Câmara dos Deputados aprovou em plenário na noite desta quarta-feira (04) o relatório da PEC da Segurança Pública, de autoria do deputado federal Mendonça Filho (União), por 487 votos. O substitutivo apresentado pelo relator estabelece um sistema de maior proteção à sociedade.
O novo texto cria um regime especial para garantir o direito da vítima à Justiça, por meio do endurecimento penal contra criminosos de alta periculosidade, como feminicidas e pedófilos e de alta lesividade, como líderes e membros do crime organizado violento, facções e milícias.
“A PEC está fazendo a maior reforma no sistema de segurança pública. De um lado protege a sociedade e a vítima. Do outro, endurece com o criminoso. Vamos mudar a lógica de que no Brasil o crime compensa”, afirmou Mendonça Filho. O substitutivo tem quatro pilares: política criminal, sistema policial, sistema prisional e política de segurança pública, O princípio norteador é o direito da vítima à Justiça.
Na política criminal, o substitutivo endurece as penas para crimes de alta periculosidade e alta lesividade, permitindo a redução ou eliminação da progressão de pena; prisão em regime de segurança máxima, desde a preventiva; proibição de soltura em audiência de custódia e permite apreensão de bens e valores, com destinação desses recursos para fundos de segurança.
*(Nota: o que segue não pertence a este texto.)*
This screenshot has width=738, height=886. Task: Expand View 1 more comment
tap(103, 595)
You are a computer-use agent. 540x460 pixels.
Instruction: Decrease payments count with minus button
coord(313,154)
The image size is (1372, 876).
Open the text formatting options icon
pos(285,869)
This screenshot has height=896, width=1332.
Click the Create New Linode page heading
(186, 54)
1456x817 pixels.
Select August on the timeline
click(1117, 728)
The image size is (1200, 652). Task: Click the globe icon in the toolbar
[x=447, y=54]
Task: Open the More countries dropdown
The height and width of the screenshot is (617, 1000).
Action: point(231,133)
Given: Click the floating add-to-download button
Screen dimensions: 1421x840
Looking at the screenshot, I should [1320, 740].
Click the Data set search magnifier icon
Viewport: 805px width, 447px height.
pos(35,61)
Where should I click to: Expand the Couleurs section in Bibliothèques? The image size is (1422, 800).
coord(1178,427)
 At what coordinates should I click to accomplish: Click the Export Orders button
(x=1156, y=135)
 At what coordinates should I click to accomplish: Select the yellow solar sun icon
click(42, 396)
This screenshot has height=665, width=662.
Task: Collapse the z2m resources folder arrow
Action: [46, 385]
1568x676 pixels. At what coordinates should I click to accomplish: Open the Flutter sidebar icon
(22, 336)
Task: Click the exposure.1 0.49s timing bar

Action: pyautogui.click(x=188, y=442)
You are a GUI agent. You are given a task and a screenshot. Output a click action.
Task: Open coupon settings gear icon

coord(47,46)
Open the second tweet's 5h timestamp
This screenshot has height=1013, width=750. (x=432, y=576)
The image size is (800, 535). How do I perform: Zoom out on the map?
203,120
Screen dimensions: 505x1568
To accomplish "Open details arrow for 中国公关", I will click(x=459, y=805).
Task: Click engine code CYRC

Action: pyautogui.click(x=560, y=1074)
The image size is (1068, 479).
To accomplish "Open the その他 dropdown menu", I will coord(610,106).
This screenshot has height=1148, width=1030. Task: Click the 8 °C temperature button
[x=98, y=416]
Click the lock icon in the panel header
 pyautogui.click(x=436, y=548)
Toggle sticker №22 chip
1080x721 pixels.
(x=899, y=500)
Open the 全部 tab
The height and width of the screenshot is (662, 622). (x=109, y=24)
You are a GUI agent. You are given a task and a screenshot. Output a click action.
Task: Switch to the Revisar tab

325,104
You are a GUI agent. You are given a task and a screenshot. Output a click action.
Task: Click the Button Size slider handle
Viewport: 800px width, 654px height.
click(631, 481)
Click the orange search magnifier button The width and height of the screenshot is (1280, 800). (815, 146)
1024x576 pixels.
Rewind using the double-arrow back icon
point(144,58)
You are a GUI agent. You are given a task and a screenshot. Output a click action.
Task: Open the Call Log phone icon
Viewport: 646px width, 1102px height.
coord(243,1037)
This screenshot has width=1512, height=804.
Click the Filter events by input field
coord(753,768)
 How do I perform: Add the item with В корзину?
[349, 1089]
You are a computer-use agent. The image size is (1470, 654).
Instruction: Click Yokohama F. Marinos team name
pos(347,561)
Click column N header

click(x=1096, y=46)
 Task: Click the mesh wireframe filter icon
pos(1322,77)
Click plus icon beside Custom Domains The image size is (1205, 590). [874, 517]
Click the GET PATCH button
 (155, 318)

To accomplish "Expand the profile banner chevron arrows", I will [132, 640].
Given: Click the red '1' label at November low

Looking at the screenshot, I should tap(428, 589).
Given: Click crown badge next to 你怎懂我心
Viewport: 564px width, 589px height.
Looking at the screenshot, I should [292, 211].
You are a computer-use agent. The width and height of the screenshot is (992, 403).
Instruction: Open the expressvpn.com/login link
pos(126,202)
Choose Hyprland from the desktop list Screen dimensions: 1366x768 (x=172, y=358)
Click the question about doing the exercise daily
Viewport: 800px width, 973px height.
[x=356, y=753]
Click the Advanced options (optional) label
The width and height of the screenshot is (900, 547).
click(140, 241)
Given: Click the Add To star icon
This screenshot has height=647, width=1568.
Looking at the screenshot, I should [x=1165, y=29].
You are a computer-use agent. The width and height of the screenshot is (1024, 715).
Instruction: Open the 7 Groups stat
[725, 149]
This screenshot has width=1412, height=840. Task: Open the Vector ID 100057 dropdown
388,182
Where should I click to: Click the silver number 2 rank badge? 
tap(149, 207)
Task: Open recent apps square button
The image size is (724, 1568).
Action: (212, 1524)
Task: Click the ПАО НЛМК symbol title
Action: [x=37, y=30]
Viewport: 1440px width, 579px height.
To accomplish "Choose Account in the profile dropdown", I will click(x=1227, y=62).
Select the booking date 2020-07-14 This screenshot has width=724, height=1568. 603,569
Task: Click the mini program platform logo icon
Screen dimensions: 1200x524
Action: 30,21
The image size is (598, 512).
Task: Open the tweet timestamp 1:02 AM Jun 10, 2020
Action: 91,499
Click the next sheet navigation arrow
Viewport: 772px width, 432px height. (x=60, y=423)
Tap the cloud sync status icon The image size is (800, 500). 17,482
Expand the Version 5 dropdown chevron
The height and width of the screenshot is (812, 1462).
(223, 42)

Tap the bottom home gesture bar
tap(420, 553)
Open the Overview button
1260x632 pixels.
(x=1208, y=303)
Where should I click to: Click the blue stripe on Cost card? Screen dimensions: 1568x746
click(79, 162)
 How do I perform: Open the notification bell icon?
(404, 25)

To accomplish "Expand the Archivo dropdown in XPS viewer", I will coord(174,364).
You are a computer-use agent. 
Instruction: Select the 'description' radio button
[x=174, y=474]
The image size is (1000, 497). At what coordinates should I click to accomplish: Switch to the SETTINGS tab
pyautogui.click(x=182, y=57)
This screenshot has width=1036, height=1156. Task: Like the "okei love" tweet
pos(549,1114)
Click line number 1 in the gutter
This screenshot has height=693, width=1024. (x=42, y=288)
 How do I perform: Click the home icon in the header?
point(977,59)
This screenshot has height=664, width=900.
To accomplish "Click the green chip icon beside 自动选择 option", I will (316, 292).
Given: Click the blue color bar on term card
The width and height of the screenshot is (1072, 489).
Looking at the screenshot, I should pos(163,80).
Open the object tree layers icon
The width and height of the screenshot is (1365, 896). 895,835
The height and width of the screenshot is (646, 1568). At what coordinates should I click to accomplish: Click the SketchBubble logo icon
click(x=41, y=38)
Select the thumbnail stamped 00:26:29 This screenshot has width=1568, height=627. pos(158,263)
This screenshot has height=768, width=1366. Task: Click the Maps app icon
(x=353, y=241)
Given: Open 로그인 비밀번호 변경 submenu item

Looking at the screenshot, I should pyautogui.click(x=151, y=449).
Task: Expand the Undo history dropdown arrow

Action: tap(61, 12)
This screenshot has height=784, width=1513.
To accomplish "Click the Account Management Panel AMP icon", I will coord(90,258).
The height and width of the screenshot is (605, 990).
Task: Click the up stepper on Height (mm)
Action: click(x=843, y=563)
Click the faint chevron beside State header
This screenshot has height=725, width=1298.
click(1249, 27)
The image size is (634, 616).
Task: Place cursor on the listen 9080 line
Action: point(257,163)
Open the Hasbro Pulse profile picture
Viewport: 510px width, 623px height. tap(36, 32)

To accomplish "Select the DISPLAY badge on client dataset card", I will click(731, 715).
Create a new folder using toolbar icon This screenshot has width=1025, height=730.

Na política criminal, o relator anunciou, ainda, a criação de um programa especial de denúncia, dando proteção e compensação para quem denunciar crimes, com o benefício extensivo aos familiares. “É modernização dos instrumentos de enfrentamento ao crime e vai permitir a proteção de quem denuncia grupos do crime organizado e faccionados, assassinos escondidos e redes digitais de pedofilia, tráfico humano e outros grupos criminais que vitimizam os mais vulneráveis”, justificou.
No pilar política de segurança pública, a PEC constitucionaliza as políticas de segurança pública, estabelecendo a cooperação federativa (União, Estado Distrito Federal e Município) como regra na Segurança Pública e amplia as fontes de receitas, que aumentam os recursos para os fundos de segurança.
No sistema policial, autoriza a integração e a cooperação federativa focada no combate ao crime organizado e violento, a criação de polícias municipais com caráter comunitário, focada em atender à população na segurança do dia a dia, permitindo que as demais polícias se dediquem aos crimes organizado e violento.
A PEC amplia as competências da Polícia Federal e da Polícia Rodoviária Federal. “Fizemos novos debates, novas escutas, recebemos novas sugestões e o resultado é um texto aperfeiçoado e atendendo ainda mais as necessidades da população, que vive aterrorizada com o crime e clama pelo fim da impunidade”, afirmou Mendonça.
No pilar do sistema prisional, a PEC autoriza os Estados a regularem disciplinarmente a gestão de presos no sistema prisional e a suspensão de direitos políticos para presos provisórios, que é usado pelas facções para coagir presos e influenciar o processo eleitoral.
Segundo o parlamentar, o texto trata a questão da segurança pública de forma sistêmica, incluindo na Constituição um arcabouço que vai permitir o enfrentamento do crime tanto no território com repressão, como com medidas para asfixiar financeiramente as facções. Além da responsabilização de agentes públicos envolvidos em corrupção e da garantia do direito da vítima à Justiça.
O relatório de Mendonça Filho mudou a linha central do texto original da PEC 18, enviado pelo governo Lula, que focava na constitucionalização do Sistema Único de Segurança (SUSP) e em estabelecer a coordenação centralizada das ações de segurança.
“O nosso trabalha a governança federativa mais articulada, a cooperação interagências e o fortalecimento da proteção à sociedade. Foi construído com base em muito diálogo, escuta dos mais diversos agentes envolvidos direta e indiretamente com a Segurança Pública concluiu o deputado Mendonça Filho.